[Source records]
%%
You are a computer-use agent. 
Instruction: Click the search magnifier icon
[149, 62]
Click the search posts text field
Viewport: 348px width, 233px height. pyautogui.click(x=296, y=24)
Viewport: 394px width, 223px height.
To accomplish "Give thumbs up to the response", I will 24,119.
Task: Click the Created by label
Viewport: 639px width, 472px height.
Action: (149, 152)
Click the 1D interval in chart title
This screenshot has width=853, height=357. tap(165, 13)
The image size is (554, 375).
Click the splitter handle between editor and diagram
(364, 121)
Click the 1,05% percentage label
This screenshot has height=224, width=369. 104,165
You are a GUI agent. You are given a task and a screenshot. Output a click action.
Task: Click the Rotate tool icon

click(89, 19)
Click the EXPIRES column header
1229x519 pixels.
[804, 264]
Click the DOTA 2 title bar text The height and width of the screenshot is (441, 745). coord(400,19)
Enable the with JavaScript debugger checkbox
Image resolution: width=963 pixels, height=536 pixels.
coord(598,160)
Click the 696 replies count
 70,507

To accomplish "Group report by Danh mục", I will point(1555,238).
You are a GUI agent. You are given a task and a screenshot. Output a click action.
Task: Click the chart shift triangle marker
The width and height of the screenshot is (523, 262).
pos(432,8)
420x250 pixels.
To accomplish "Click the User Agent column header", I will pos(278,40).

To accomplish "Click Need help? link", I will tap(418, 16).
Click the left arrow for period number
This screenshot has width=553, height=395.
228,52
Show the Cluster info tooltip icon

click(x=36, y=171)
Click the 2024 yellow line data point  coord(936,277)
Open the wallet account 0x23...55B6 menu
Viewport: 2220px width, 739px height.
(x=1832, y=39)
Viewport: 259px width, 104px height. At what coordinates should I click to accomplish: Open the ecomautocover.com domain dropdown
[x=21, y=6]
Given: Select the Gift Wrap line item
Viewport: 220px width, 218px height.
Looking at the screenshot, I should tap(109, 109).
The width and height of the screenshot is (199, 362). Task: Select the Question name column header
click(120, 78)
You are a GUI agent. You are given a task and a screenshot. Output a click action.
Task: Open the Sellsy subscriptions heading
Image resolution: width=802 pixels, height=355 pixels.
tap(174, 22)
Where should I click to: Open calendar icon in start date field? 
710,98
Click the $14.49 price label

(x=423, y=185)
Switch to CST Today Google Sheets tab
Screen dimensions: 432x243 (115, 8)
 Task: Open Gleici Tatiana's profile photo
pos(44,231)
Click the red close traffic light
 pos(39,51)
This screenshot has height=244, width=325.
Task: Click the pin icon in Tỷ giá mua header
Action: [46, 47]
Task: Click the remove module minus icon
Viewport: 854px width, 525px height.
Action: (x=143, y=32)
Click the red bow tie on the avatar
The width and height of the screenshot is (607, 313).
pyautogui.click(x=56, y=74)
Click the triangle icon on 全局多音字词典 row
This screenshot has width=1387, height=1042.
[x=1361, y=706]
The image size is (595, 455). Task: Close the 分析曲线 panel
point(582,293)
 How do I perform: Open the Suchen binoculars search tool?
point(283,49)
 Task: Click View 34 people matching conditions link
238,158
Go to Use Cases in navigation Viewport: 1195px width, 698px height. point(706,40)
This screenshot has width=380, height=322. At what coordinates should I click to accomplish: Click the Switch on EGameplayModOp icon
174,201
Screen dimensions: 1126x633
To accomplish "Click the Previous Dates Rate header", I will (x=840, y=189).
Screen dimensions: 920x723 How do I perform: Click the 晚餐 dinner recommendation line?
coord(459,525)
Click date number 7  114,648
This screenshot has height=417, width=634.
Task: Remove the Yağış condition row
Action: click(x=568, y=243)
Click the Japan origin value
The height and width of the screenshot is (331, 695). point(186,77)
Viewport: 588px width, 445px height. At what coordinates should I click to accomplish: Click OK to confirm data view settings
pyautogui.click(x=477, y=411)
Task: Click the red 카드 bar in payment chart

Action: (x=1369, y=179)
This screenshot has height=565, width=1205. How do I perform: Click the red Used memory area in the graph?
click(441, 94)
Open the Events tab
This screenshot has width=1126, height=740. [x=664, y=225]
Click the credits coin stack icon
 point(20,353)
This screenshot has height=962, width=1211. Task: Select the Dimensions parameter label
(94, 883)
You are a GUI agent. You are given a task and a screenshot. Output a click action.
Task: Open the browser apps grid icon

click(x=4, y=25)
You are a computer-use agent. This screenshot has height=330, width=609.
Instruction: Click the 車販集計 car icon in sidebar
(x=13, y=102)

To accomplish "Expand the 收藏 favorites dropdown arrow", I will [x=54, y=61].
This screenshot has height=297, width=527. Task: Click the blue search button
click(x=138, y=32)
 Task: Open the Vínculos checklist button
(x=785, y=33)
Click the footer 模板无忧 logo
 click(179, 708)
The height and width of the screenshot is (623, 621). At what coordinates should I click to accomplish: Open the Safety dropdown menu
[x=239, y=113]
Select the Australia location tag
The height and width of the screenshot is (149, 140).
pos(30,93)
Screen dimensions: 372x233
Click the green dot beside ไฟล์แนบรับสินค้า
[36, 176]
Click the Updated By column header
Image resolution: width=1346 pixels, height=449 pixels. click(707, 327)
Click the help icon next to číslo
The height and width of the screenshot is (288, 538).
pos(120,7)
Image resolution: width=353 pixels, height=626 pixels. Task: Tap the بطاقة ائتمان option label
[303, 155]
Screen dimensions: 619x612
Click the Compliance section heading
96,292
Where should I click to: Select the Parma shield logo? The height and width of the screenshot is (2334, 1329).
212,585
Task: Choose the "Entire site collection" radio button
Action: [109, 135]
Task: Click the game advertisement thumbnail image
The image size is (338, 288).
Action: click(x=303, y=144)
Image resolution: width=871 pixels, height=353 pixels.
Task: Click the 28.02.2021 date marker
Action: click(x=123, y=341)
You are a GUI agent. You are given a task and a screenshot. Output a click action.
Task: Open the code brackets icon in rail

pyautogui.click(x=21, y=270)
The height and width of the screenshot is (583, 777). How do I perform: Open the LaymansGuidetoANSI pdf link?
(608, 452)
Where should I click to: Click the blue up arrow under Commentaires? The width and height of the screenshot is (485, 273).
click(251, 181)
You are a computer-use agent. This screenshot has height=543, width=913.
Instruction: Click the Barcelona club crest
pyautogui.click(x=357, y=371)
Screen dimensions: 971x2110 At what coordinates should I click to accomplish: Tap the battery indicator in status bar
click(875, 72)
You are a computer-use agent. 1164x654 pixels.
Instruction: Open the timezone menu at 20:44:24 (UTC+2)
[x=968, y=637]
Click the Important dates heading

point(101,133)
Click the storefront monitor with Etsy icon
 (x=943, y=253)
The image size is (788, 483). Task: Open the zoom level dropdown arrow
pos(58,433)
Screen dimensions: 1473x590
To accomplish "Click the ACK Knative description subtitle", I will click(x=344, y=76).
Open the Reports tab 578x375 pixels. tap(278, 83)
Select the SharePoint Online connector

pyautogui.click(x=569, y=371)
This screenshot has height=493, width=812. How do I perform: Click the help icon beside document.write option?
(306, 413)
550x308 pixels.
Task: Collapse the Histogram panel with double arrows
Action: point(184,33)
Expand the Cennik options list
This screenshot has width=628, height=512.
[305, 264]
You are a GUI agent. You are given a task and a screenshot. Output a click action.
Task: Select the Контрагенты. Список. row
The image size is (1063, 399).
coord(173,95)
%%
[What is being asked]
Having looked over the entries above, reproduce all of them exactly.

[Exercise result]
You are a computer-use agent. 
Instruction: Click the search magnifier icon
[149, 62]
Click the search posts text field
Viewport: 348px width, 233px height. pyautogui.click(x=296, y=24)
Viewport: 394px width, 223px height.
To accomplish "Give thumbs up to the response", I will 24,119.
Task: Click the Created by label
Viewport: 639px width, 472px height.
Action: (149, 152)
Click the 1D interval in chart title
This screenshot has width=853, height=357. tap(165, 13)
The image size is (554, 375).
Click the splitter handle between editor and diagram
(364, 121)
Click the 1,05% percentage label
This screenshot has height=224, width=369. 104,165
You are a GUI agent. You are given a task and a screenshot. Output a click action.
Task: Click the Rotate tool icon

click(89, 19)
Click the EXPIRES column header
1229x519 pixels.
[804, 264]
Click the DOTA 2 title bar text The height and width of the screenshot is (441, 745). coord(400,19)
Enable the with JavaScript debugger checkbox
Image resolution: width=963 pixels, height=536 pixels.
coord(598,160)
Click the 696 replies count
 70,507

To accomplish "Group report by Danh mục", I will point(1555,238).
You are a GUI agent. You are given a task and a screenshot. Output a click action.
Task: Click the chart shift triangle marker
The width and height of the screenshot is (523, 262).
pos(432,8)
420x250 pixels.
To accomplish "Click the User Agent column header", I will pos(278,40).

To accomplish "Click Need help? link", I will tap(418, 16).
Click the left arrow for period number
This screenshot has width=553, height=395.
228,52
Show the Cluster info tooltip icon

click(x=36, y=171)
Click the 2024 yellow line data point  coord(936,277)
Open the wallet account 0x23...55B6 menu
Viewport: 2220px width, 739px height.
(x=1832, y=39)
Viewport: 259px width, 104px height. At what coordinates should I click to accomplish: Open the ecomautocover.com domain dropdown
[x=21, y=6]
Given: Select the Gift Wrap line item
Viewport: 220px width, 218px height.
Looking at the screenshot, I should tap(109, 109).
The width and height of the screenshot is (199, 362). Task: Select the Question name column header
click(120, 78)
You are a GUI agent. You are given a task and a screenshot. Output a click action.
Task: Open the Sellsy subscriptions heading
Image resolution: width=802 pixels, height=355 pixels.
tap(174, 22)
Where should I click to: Open calendar icon in start date field? 
710,98
Click the $14.49 price label

(x=423, y=185)
Switch to CST Today Google Sheets tab
Screen dimensions: 432x243 (115, 8)
 Task: Open Gleici Tatiana's profile photo
pos(44,231)
Click the red close traffic light
 pos(39,51)
This screenshot has height=244, width=325.
Task: Click the pin icon in Tỷ giá mua header
Action: [46, 47]
Task: Click the remove module minus icon
Viewport: 854px width, 525px height.
Action: (x=143, y=32)
Click the red bow tie on the avatar
The width and height of the screenshot is (607, 313).
pyautogui.click(x=56, y=74)
Click the triangle icon on 全局多音字词典 row
This screenshot has width=1387, height=1042.
[x=1361, y=706]
The image size is (595, 455). Task: Close the 分析曲线 panel
point(582,293)
 How do I perform: Open the Suchen binoculars search tool?
point(283,49)
 Task: Click View 34 people matching conditions link
238,158
Go to Use Cases in navigation Viewport: 1195px width, 698px height. point(706,40)
This screenshot has width=380, height=322. At what coordinates should I click to accomplish: Click the Switch on EGameplayModOp icon
174,201
Screen dimensions: 1126x633
To accomplish "Click the Previous Dates Rate header", I will (x=840, y=189).
Screen dimensions: 920x723 How do I perform: Click the 晚餐 dinner recommendation line?
coord(459,525)
Click date number 7  114,648
This screenshot has height=417, width=634.
Task: Remove the Yağış condition row
Action: click(x=568, y=243)
Click the Japan origin value
The height and width of the screenshot is (331, 695). point(186,77)
Viewport: 588px width, 445px height. At what coordinates should I click to accomplish: Click OK to confirm data view settings
pyautogui.click(x=477, y=411)
Task: Click the red 카드 bar in payment chart

Action: (x=1369, y=179)
This screenshot has height=565, width=1205. How do I perform: Click the red Used memory area in the graph?
click(441, 94)
Open the Events tab
This screenshot has width=1126, height=740. [x=664, y=225]
Click the credits coin stack icon
 point(20,353)
This screenshot has height=962, width=1211. Task: Select the Dimensions parameter label
(94, 883)
You are a GUI agent. You are given a task and a screenshot. Output a click action.
Task: Open the browser apps grid icon

click(x=4, y=25)
You are a computer-use agent. This screenshot has height=330, width=609.
Instruction: Click the 車販集計 car icon in sidebar
(x=13, y=102)

To accomplish "Expand the 收藏 favorites dropdown arrow", I will [x=54, y=61].
This screenshot has height=297, width=527. Task: Click the blue search button
click(x=138, y=32)
 Task: Open the Vínculos checklist button
(x=785, y=33)
Click the footer 模板无忧 logo
 click(179, 708)
The height and width of the screenshot is (623, 621). At what coordinates should I click to accomplish: Open the Safety dropdown menu
[x=239, y=113]
Select the Australia location tag
The height and width of the screenshot is (149, 140).
pos(30,93)
Screen dimensions: 372x233
Click the green dot beside ไฟล์แนบรับสินค้า
[36, 176]
Click the Updated By column header
Image resolution: width=1346 pixels, height=449 pixels. click(707, 327)
Click the help icon next to číslo
The height and width of the screenshot is (288, 538).
pos(120,7)
Image resolution: width=353 pixels, height=626 pixels. Task: Tap the بطاقة ائتمان option label
[303, 155]
Screen dimensions: 619x612
Click the Compliance section heading
96,292
Where should I click to: Select the Parma shield logo? The height and width of the screenshot is (2334, 1329).
212,585
Task: Choose the "Entire site collection" radio button
Action: [109, 135]
Task: Click the game advertisement thumbnail image
The image size is (338, 288).
Action: click(x=303, y=144)
Image resolution: width=871 pixels, height=353 pixels.
Task: Click the 28.02.2021 date marker
Action: click(x=123, y=341)
You are a GUI agent. You are given a task and a screenshot. Output a click action.
Task: Open the code brackets icon in rail

pyautogui.click(x=21, y=270)
The height and width of the screenshot is (583, 777). How do I perform: Open the LaymansGuidetoANSI pdf link?
(608, 452)
Where should I click to: Click the blue up arrow under Commentaires? The width and height of the screenshot is (485, 273).
click(251, 181)
You are a computer-use agent. This screenshot has height=543, width=913.
Instruction: Click the Barcelona club crest
pyautogui.click(x=357, y=371)
Screen dimensions: 971x2110 At what coordinates should I click to accomplish: Tap the battery indicator in status bar
click(875, 72)
You are a computer-use agent. 1164x654 pixels.
Instruction: Open the timezone menu at 20:44:24 (UTC+2)
[x=968, y=637]
Click the Important dates heading

point(101,133)
Click the storefront monitor with Etsy icon
 (x=943, y=253)
The image size is (788, 483). Task: Open the zoom level dropdown arrow
pos(58,433)
Screen dimensions: 1473x590
To accomplish "Click the ACK Knative description subtitle", I will click(x=344, y=76).
Open the Reports tab 578x375 pixels. tap(278, 83)
Select the SharePoint Online connector

pyautogui.click(x=569, y=371)
This screenshot has height=493, width=812. How do I perform: Click the help icon beside document.write option?
(306, 413)
550x308 pixels.
Task: Collapse the Histogram panel with double arrows
Action: point(184,33)
Expand the Cennik options list
This screenshot has width=628, height=512.
[305, 264]
You are a GUI agent. You are given a task and a screenshot. Output a click action.
Task: Select the Контрагенты. Список. row
The image size is (1063, 399).
coord(173,95)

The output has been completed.